What you should do
Count the lines in the material below that contain the string "header", treating uppercase and lowercase as different. Reply with the number alone.

Records provided
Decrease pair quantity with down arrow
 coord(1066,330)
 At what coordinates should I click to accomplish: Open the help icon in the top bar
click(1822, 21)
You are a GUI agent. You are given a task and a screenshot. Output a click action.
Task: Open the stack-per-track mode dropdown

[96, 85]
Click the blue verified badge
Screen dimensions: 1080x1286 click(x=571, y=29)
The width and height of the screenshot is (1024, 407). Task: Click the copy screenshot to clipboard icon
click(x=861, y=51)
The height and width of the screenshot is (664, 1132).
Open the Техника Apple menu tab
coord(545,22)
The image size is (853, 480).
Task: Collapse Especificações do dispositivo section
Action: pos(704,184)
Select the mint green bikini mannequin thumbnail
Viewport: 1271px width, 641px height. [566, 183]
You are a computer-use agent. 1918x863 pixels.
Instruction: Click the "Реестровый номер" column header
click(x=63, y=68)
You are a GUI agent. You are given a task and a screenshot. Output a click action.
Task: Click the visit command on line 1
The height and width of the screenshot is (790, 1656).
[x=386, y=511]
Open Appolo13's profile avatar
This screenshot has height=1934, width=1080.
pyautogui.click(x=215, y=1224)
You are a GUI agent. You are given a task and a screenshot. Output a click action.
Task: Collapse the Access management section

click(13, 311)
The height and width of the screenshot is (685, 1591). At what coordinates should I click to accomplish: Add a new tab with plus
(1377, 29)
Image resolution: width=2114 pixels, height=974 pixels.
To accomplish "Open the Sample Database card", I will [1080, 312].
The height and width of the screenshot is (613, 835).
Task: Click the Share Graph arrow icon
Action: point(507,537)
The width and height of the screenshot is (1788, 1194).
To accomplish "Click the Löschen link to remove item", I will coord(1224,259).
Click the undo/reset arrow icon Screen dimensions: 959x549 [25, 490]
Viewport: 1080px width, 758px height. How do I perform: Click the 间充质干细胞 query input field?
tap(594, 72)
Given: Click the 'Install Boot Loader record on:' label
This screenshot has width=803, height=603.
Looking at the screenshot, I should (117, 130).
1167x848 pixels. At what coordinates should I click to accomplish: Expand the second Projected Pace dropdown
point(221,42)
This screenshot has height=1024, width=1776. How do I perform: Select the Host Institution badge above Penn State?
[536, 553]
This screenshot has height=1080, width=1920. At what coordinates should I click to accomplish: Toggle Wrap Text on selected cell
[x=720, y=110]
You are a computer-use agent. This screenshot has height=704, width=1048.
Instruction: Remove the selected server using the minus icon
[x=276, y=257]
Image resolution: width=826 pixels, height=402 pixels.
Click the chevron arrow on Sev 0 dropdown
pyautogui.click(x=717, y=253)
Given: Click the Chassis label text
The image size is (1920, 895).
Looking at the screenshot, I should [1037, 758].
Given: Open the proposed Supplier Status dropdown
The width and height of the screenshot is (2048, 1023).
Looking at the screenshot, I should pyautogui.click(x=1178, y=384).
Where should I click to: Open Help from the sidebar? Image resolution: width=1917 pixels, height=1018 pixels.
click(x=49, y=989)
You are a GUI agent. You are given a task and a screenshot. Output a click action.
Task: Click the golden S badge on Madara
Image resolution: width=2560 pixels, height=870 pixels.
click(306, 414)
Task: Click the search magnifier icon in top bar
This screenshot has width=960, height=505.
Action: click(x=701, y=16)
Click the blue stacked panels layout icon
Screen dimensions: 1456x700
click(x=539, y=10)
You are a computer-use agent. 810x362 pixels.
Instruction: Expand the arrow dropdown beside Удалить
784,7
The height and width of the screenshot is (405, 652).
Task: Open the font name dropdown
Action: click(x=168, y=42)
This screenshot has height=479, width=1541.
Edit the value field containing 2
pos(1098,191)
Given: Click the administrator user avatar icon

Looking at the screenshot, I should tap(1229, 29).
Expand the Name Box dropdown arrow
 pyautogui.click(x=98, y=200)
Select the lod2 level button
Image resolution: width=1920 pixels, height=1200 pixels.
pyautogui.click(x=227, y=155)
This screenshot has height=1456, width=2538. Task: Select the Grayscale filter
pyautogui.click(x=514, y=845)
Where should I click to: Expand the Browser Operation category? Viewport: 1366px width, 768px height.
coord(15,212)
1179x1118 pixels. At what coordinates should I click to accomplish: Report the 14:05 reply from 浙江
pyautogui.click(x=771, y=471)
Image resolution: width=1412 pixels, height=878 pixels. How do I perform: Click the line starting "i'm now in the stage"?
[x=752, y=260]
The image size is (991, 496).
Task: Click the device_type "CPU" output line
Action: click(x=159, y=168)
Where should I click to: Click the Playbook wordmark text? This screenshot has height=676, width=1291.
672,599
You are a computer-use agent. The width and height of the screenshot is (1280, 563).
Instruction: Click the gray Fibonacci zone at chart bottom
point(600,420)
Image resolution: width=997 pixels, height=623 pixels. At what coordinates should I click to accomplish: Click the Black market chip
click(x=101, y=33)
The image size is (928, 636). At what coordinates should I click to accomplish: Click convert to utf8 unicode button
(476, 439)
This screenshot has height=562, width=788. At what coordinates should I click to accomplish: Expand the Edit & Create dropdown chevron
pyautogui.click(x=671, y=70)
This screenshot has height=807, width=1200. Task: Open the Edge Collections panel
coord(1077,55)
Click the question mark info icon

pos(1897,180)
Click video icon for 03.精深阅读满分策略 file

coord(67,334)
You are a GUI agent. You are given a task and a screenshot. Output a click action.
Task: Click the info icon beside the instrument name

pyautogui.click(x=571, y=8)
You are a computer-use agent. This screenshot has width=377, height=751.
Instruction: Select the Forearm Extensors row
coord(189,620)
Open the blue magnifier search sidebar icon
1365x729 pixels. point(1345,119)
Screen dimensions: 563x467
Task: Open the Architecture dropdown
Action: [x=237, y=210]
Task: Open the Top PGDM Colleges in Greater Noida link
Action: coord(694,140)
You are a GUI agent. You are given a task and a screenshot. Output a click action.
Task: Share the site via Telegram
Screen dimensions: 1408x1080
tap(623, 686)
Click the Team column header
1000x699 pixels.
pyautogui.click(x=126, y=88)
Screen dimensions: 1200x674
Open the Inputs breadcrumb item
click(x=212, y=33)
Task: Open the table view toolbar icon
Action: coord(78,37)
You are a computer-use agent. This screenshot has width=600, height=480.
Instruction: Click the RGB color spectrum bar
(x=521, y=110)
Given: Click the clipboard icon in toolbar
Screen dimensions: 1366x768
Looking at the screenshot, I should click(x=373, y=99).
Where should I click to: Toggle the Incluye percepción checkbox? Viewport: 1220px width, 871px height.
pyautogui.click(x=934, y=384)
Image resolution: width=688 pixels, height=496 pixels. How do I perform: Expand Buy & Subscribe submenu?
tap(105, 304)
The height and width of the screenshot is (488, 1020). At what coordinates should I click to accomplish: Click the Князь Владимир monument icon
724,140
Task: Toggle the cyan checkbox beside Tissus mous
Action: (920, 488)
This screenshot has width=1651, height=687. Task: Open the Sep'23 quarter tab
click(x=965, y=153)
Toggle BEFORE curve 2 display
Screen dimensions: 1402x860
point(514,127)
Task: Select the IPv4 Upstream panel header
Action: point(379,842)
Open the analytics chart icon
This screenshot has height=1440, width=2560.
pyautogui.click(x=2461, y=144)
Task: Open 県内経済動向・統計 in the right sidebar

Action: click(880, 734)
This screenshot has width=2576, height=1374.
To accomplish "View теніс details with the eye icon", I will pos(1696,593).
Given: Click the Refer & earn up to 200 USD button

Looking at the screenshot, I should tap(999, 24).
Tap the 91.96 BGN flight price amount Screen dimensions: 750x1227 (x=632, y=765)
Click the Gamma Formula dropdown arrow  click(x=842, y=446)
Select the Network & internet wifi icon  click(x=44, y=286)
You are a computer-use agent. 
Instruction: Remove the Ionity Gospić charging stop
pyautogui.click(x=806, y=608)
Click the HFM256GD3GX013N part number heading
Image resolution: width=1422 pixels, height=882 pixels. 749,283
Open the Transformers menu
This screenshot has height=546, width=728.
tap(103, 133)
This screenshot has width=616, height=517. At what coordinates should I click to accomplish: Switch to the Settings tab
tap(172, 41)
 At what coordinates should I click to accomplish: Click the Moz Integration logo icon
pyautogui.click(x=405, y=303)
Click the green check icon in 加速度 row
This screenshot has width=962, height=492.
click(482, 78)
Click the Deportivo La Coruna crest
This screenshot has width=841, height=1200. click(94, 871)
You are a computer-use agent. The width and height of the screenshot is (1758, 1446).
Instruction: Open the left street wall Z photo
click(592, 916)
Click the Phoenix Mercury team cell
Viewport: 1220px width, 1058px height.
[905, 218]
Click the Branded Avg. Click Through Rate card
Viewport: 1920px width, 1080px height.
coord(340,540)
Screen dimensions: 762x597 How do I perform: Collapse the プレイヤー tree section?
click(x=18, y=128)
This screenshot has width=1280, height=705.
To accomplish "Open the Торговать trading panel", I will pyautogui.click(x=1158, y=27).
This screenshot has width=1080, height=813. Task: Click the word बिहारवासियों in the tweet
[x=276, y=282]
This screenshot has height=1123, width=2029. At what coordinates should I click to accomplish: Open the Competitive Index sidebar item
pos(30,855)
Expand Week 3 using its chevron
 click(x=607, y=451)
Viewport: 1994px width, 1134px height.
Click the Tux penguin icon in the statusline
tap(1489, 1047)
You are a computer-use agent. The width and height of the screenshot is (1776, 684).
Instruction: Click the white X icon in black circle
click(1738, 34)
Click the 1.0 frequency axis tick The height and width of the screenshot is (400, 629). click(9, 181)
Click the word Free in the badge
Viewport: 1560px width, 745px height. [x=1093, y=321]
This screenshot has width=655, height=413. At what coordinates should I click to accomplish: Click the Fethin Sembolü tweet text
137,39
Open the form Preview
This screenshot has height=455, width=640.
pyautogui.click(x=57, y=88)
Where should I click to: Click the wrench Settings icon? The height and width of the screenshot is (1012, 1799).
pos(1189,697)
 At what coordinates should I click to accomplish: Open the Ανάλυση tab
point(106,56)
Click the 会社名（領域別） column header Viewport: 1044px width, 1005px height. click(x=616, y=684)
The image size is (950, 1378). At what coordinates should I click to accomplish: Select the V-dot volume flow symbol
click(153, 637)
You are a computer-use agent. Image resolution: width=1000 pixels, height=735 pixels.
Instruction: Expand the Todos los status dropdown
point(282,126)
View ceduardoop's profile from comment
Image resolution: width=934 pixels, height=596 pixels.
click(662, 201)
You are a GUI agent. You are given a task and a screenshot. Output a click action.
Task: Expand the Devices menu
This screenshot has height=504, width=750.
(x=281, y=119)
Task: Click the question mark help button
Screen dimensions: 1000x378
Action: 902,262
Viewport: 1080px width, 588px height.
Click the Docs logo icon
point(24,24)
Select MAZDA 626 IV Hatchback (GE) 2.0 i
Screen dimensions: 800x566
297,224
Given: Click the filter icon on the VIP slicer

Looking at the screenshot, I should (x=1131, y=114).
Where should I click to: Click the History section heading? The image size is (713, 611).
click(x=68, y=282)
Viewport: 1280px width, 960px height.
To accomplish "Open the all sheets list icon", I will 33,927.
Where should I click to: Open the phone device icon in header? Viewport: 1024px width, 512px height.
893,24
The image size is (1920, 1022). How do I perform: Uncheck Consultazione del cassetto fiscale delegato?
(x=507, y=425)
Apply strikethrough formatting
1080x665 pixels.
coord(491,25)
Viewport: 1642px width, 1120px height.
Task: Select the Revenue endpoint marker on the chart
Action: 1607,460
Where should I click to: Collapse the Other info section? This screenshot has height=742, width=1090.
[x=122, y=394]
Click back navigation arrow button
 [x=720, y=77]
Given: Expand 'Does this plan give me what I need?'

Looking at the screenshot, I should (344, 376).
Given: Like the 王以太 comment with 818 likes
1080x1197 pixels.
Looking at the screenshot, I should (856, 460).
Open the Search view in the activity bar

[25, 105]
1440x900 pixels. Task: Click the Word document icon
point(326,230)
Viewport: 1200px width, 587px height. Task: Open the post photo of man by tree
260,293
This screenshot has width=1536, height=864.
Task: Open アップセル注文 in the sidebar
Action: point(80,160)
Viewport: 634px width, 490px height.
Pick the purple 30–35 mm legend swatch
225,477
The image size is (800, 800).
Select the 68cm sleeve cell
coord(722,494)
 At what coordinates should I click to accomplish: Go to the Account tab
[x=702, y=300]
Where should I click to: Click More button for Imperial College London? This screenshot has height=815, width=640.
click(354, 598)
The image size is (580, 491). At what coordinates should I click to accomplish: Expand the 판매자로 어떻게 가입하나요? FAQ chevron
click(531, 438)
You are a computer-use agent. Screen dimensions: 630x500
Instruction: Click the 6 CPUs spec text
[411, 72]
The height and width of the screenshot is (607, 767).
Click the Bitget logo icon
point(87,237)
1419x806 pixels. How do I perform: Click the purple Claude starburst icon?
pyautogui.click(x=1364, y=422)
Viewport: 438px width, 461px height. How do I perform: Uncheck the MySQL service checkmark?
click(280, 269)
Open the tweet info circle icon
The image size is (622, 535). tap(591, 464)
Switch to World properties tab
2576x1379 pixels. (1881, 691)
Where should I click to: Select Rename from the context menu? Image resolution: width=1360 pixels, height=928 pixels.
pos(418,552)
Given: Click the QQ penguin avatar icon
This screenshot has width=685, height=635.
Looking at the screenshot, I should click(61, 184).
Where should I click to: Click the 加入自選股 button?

Completed exercise
5